Goofy Goofy - 4 months ago 36
Linux Question

Is QEMU good for learning programming in assembler for ARM and PowerPC?

I want to learn programming in assembler for PowerPC and ARM, but I'm unable to buy real hardware for this purpose. I'm thinking about using QEMU for that. However I'm not sure if it emulates both architectures enough well, that I'll compile and run my programs in native assembler on it?


QEMU works well for testing program correction (i.e. whether the code would properly run on an actual ARM or PowerPC) but it is not good for testing program efficiency: the emulation is not cycle accurate, and speed measured with QEMU cannot be reliably (or even unreliably) correlated with speed on true hardware.

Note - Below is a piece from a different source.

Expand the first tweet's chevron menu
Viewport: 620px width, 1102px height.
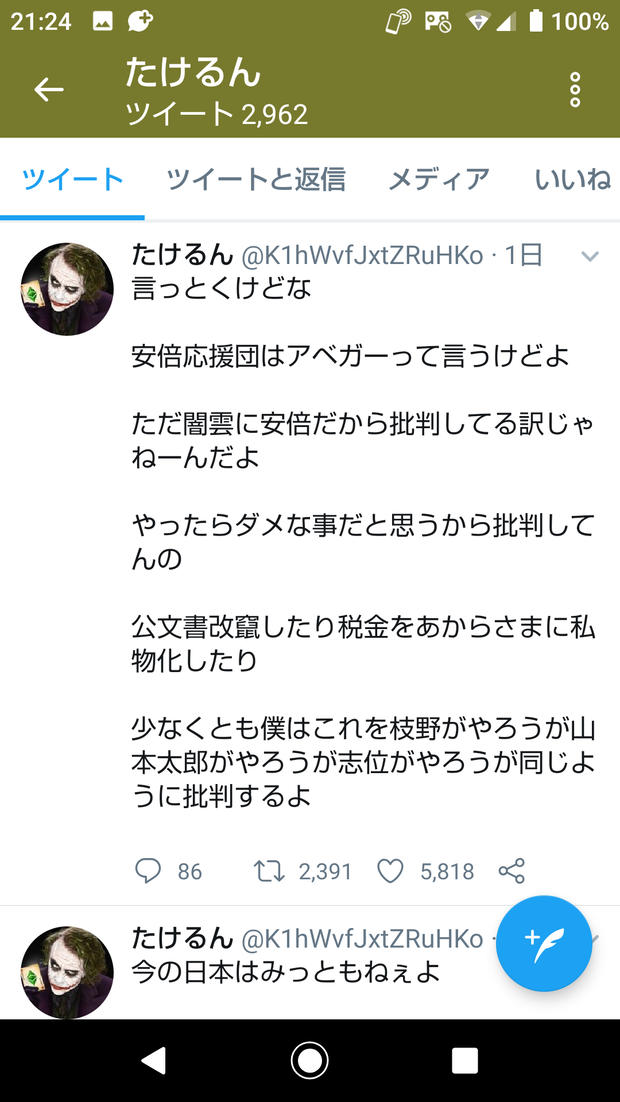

Also, QEMU will not trap unaligned memory accesses, which is not a problem for PowerPC emulation (the PowerPC tolerates unaligned accesses) but may be for ARM (an unaligned access, e.g. reading a 32-bit word in RAM from an address which is not a multiple of 4, will work fine with QEMU but would trigger an exception on a true ARM processor).

Apart from these points, QEMU is fine for assembly development on ARM or MIPS (haven't tried PowerPC, because I found an old iBook on eBay for that; but I have done ARM and MIPS assembly with QEMU and then ran the resulting code on true hardware, and this worked). You can either emulate a whole system and run Debian in it (in which case the compiler, linker, text editor... will also run in emulation), or use the "user-mode emulation" where the ARM/MIPS executable is run directly, with a wrapper which converts system calls into those for the host PC (this assumes that the host is a PC running Linux). The latter is more convenient (you have access to your normal home directory, programming tools are native...) but requires installing cross-development tools. See buildroot for that (and link with -static, this will avoid many headaches).